Saturday, December 2, 2023

School Committee candidates Joyce Gerber, Mervan Osborne and Bill Forster relax before a candidates forum Oct. 13 at the Cambridge Main Library. (Photo: Marc Levy)

This is not one of those election years voters will have trouble telling the difference among candidates for School Committee. Many of the 11 people running have taken strong positions or explained their motivations for seeking office in atypically strong terms.

Of the six incumbents, certainly Alice Turkel has set herself apart by being the sole committee member to have voted last year against the Innovation Agenda, the district’s plan to create four schools just for sixth-, seventh- and eighth-graders with coordinated curricula and standards so students arrive at the high school equally prepared. By opposing the end of Cambridge’s longtime K-8 system she has earned a small but vocal fan club. But she is also drawing fire — including at Tuesday’s committee meeting — from citizens, the Cambridge Teachers Association and fellow elected officials for attempting refinements that are seen as undermining a plan that’s been voted and breaking a promise to let the administration fill in the details for later approval. (The charge has been leveled at other committee members as well, but without the suspicions brought on by Turkel’s “no” vote.)

GIVEN PROBLEM: Continue the article on the Cambridge School Committee candidates from the point where it stops.

EXCERPTED DATA:
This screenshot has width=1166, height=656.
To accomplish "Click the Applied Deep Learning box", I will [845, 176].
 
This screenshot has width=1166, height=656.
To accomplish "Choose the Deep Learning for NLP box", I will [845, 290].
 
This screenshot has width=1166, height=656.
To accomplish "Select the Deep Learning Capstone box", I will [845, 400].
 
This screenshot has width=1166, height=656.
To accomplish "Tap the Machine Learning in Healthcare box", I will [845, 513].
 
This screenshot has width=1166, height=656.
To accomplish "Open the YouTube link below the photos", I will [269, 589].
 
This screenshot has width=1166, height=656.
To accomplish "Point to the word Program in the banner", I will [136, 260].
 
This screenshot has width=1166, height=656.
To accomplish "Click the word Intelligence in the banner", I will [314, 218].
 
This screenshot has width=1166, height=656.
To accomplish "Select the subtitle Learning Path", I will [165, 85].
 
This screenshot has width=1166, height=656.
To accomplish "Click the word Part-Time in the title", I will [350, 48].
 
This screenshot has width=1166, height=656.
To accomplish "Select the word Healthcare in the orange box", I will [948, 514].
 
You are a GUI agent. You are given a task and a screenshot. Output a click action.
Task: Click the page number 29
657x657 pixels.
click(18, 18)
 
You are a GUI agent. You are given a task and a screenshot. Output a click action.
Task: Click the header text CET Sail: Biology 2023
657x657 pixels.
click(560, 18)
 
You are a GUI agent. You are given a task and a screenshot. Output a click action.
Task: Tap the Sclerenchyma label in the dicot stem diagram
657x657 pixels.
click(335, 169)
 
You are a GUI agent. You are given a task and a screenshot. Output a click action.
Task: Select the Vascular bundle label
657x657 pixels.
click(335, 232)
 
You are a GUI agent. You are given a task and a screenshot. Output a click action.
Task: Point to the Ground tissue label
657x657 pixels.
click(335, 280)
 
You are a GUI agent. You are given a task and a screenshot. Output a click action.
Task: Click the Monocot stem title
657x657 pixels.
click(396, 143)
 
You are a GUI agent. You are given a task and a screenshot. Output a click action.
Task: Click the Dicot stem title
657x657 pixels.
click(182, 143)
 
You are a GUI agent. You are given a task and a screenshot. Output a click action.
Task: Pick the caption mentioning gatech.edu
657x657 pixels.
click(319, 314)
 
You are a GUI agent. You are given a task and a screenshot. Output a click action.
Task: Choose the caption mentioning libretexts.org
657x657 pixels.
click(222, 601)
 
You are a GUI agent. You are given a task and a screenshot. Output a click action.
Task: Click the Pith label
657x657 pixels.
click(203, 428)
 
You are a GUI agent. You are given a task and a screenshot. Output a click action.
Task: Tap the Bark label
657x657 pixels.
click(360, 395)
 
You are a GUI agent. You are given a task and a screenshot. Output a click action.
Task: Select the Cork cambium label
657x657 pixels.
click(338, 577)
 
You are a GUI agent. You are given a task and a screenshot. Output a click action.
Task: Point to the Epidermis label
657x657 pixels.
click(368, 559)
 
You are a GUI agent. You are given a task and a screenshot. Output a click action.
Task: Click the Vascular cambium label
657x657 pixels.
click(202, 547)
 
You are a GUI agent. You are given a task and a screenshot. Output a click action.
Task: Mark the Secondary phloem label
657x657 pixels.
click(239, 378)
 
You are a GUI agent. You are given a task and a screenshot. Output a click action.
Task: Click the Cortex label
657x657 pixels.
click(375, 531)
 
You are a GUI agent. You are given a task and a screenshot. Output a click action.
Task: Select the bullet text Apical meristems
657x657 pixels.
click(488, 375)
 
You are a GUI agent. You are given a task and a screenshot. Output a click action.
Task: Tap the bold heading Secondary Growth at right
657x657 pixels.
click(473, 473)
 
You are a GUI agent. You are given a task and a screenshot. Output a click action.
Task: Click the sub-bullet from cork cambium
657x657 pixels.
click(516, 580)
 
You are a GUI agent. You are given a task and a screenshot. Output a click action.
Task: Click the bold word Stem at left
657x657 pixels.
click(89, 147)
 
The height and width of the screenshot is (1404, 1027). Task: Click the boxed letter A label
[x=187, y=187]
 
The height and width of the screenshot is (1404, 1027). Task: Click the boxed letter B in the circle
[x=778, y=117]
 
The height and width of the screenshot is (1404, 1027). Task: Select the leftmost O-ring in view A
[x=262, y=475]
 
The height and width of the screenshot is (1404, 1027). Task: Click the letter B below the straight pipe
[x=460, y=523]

THE OUTPUT:
Other incumbents will be addressed Friday. The committee challengers are:

BILL FORSTER, PARENT CHOICE: Bill Forster brings longtime experience in Cambridge public schools, as teacher for 34 years and then as an administrator. And while he stands out from other candidates out for his emphatic stance that administrators and central office workers must not be cut further for budget reasons, saying, “We’ve been cutting bloat since 1984 … we’ve been cutting, we’ve been cutting, we’ve been cutting, I think we’re down to the bone,” it is his stand for “parent choice” versus the district’s problematic controlled choice school selection process that is most significant. “We need more choice and less control,” he says, noting that “I know a number of people who don’t get their first choice [of school] and leave the city.” He wants those people to return, too, telling the Cambridge Civic Journal that the district must “bring families back” and even advertise like businesses and public schools.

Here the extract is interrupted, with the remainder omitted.